Q. Can you give some examples of these four character summations as they occur in Chinese medicine? Are they used frequently?

A. I can give lots of examples. They're used almost everywhere in Chinese medical texts, for diagnosis, treatment procedures, theoretical explan-ations—and almost always in these incredibly abbreviated forms that sound either bizarre or quaint or poetic in translation. That may be a good rule of thumb for determining a bad translation in any context. A translation may possess a certain cultural distance from its original, but if it sounds too quaint or bizarre or poetic, it's likely to be a poor one. People in other societies do not normally go around being quaint or poetic or bizarre—they wouldn't survive very long.

And the Chinese have not only survived—they have burgeoned and flourished. You want some examples—look at any text in the medical literature, better yet look at these Chinese herbal pill bottles. There are hundreds like them—this one says "Indications: Treatments of vulnerary (stricken or fallen), shocken and twisten, septic burns and hemorrhagia per diaresin (Tesuit's drops), etc." Here's another:"Invigorating the spleen and reinforcing the vital energy, relieving flatulence and regulating the functions of stomach. Used for asthenia of the spleen and stomach...borborygmus, sticky stool." Do I have to tell you that's a bad translation? This is the sort of thing that might be published in the `Tickler File' of our ATA newsletter, it's what the New Yorker used to print under the heading `The Mysterious East."

Q. You mean it doesn't sound like that in Chinese?

A. Not in the slightest. It's positively beautiful in Chinese. Medical technical language to be sure, but concise, incisive, elegant. Almost entirely phrased in these four character `aphorisms' (`slogans' might be closer) that Chinese uses to make a long story very short. We expect medical language to sound Greco-Latinate and, well, medical. But Chinese medical language and thought, beyond the problems posed by the four-character summaries, is much more geometrical, mathematical, even legalistic in feel. There is continual talk of confirmations, of evidence, of methods of proof. The language couldn't be more empirical in tone, but almost all of this gets lost in the translation. It hasn't helped that one of the chief `popularizing' books in the field mistranslates the term for `evidence' or `confirmation' as pattern.

Q. You mention a Chinese "medical literature—how extensive is it, and how much has survived?

 A. Vast amounts have "survived." We tend to think in terms of Greek or Roman medicine, where we have allowed innumerable volumes to be lost. But the Chinese haven't made this mistake.
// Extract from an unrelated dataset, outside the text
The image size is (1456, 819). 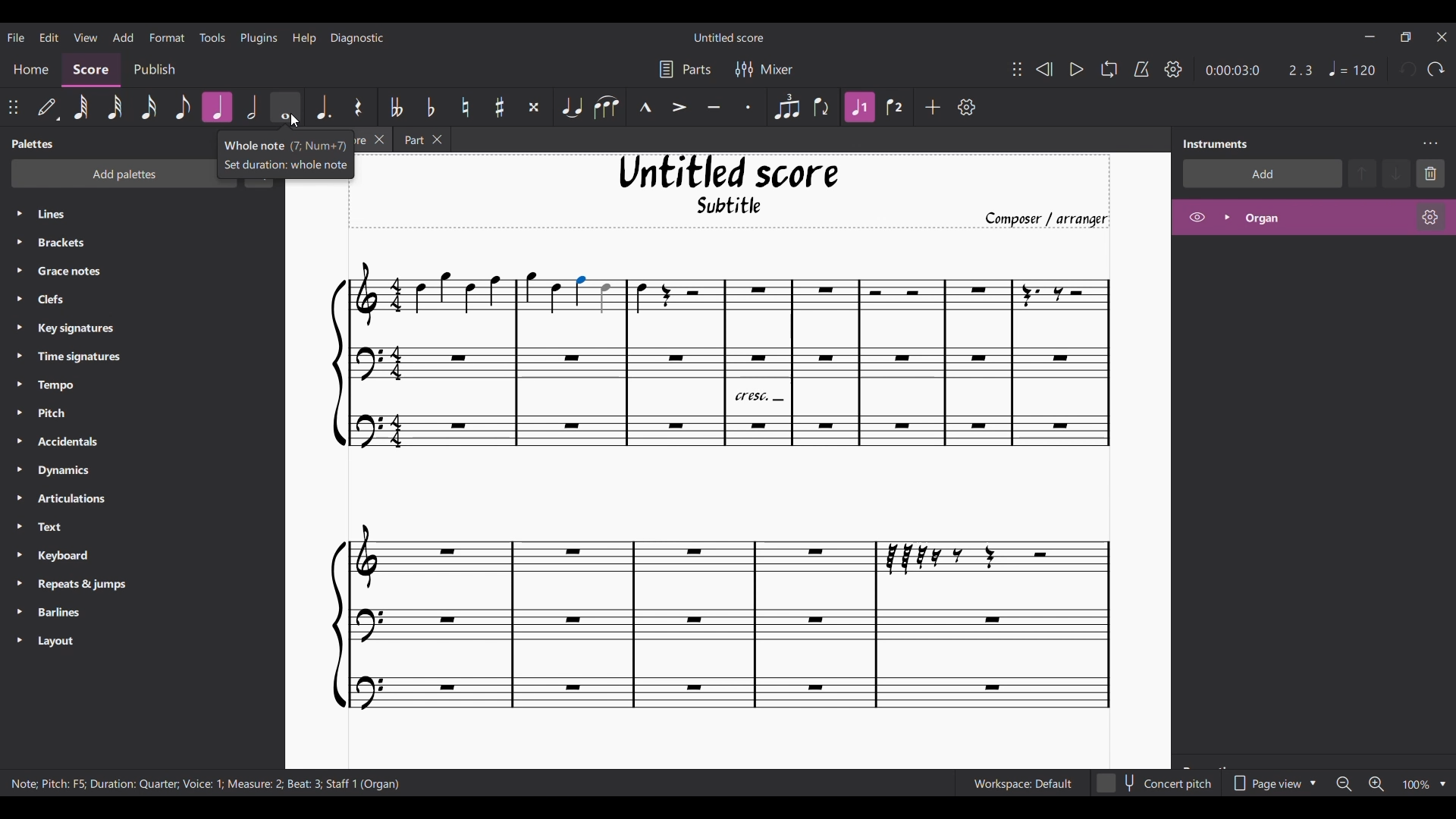 I want to click on Mixer settings, so click(x=764, y=70).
With some exceptions, libraries were not allowed to burn. Consequently, a vast medical literature is still central to Chinese culture, even with the advent of western science. One library in Peking claims over 50,000 volumes. A few hundred new books are published each year, and there are several national and local journals. Varieties of Chinese medical language include ancient, modern, and a number of stages in between, all with their peculiarities in vocabulary, as is proper for an ongoing developing field of knowledge. If we fail to see this, it's only because of a disease I call "culture blindness."

Q. Is Chinese Medicine antithetical to Western Medicine? Or is there some way the two can be reconciled?
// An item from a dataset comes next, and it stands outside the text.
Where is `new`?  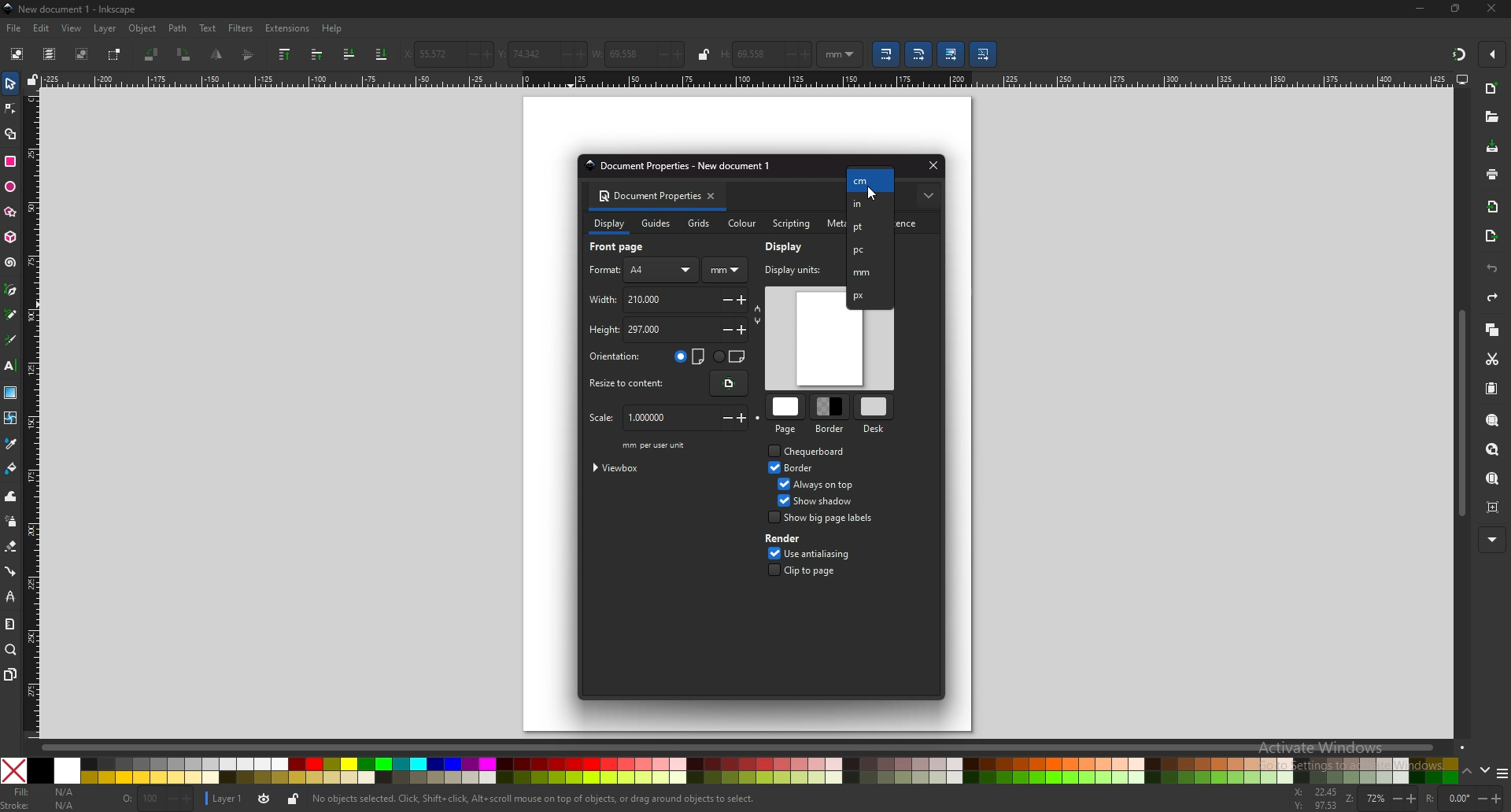 new is located at coordinates (1492, 89).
A. Of course they can be reconciled. No intelligent observer would suggest the contrary. Western medicine has a more sophisticated view of some problems, but the Chinese view can be sophisticated in other ways. But we have to go beyond the unvoiced preconceptions on both sides, and to do this we have to recognize that they exist. We must become bimedical instead of merely monomedical. It's a task that linguists and translators can perhaps do best, by really looking carefully at the original, seeing what is actually there, and arriving at an accurate version in western languages. It represents an opportunity for linguists and translators to show that their skills are not just academic and parochial but can play an enormous part in a field that is not merely practical but absolutely central to human life and health.